▶ Постановка задачи: Отредактируйте фрагмент записей от их начала до строки с «pyautogui.click(x=390, y=310)» включительно, заменив «checkbox» на «toggle» и ничего больше не меняя. Изображения в ответ не включайте.

▶ Исходные данные:
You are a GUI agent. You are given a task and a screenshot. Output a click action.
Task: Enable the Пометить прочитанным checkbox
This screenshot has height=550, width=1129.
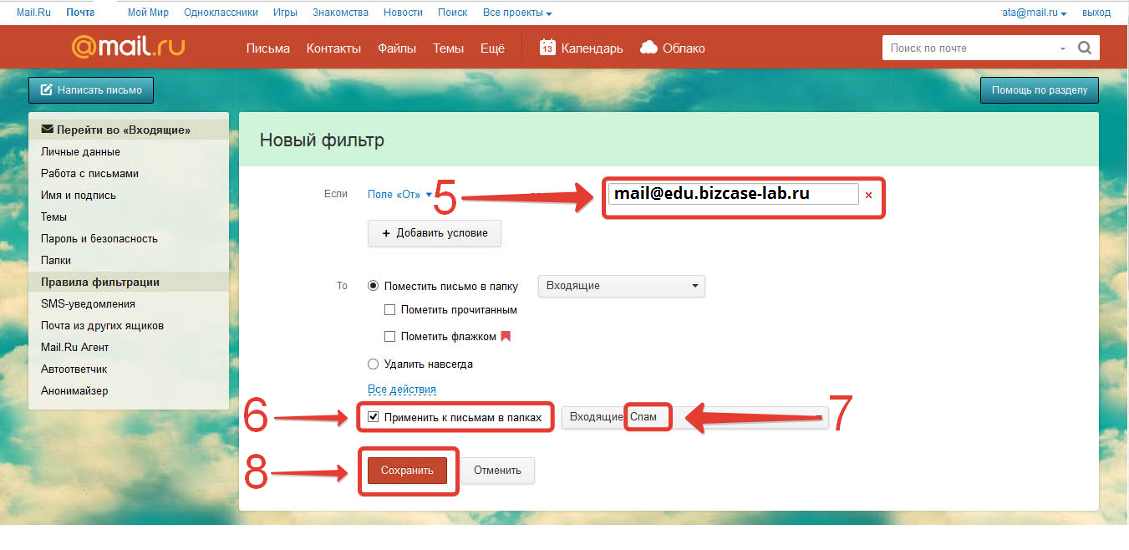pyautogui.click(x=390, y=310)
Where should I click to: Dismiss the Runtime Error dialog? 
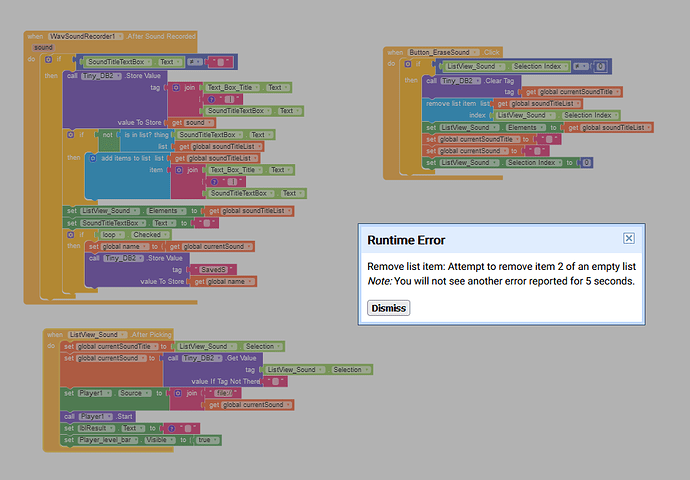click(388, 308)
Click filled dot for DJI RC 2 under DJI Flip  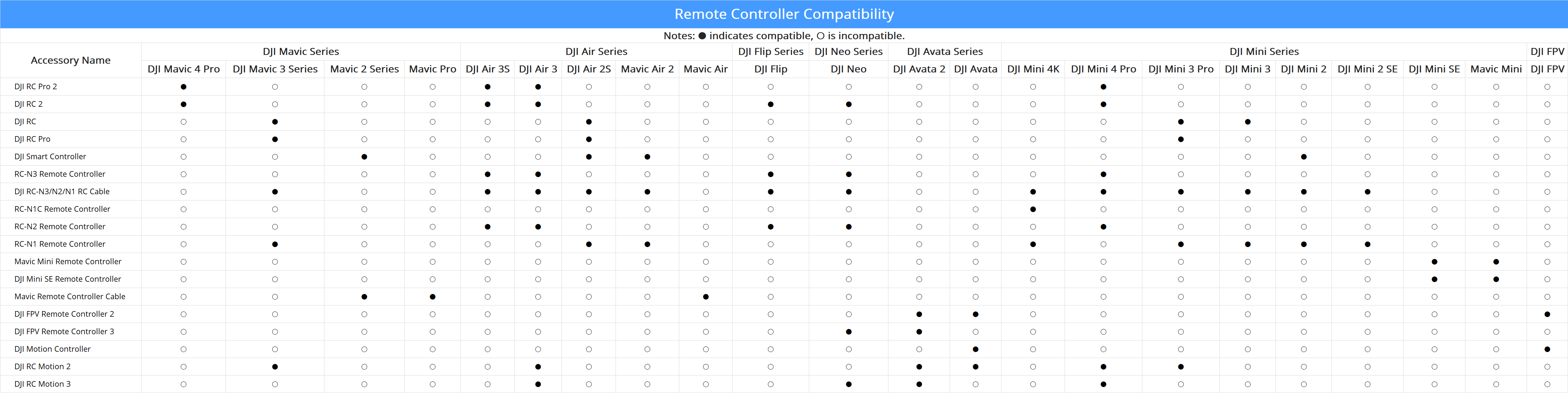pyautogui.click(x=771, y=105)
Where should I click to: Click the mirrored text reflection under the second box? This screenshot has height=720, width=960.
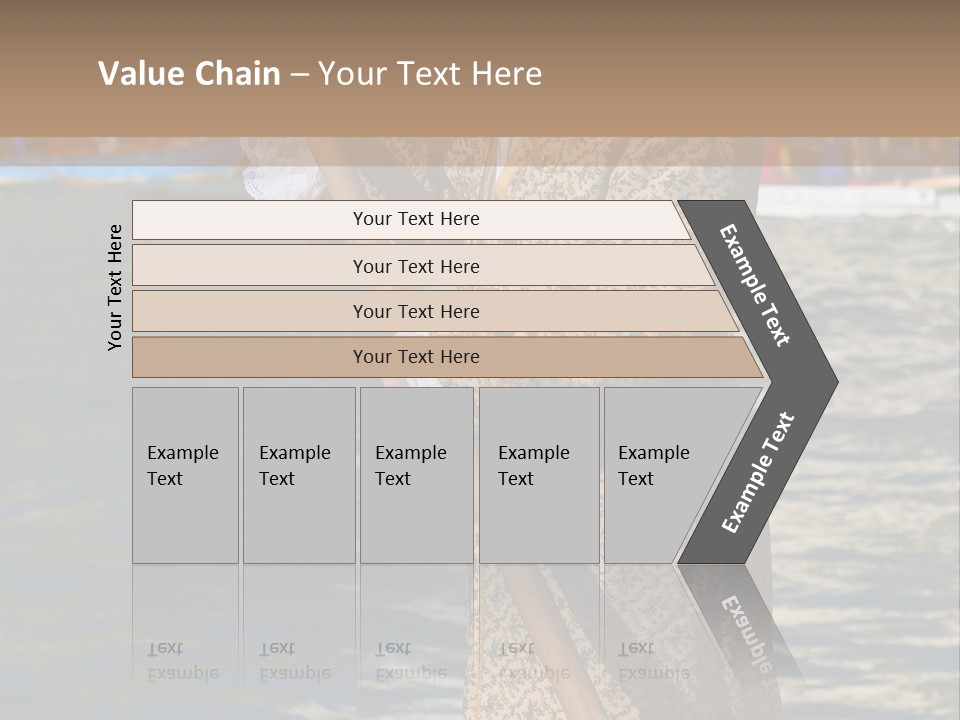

▶ Итоговый результат:
You are a GUI agent. You are given a task and a screenshot. Output a click action.
Task: Enable the Пометить прочитанным toggle
This screenshot has height=550, width=1129.
pyautogui.click(x=390, y=310)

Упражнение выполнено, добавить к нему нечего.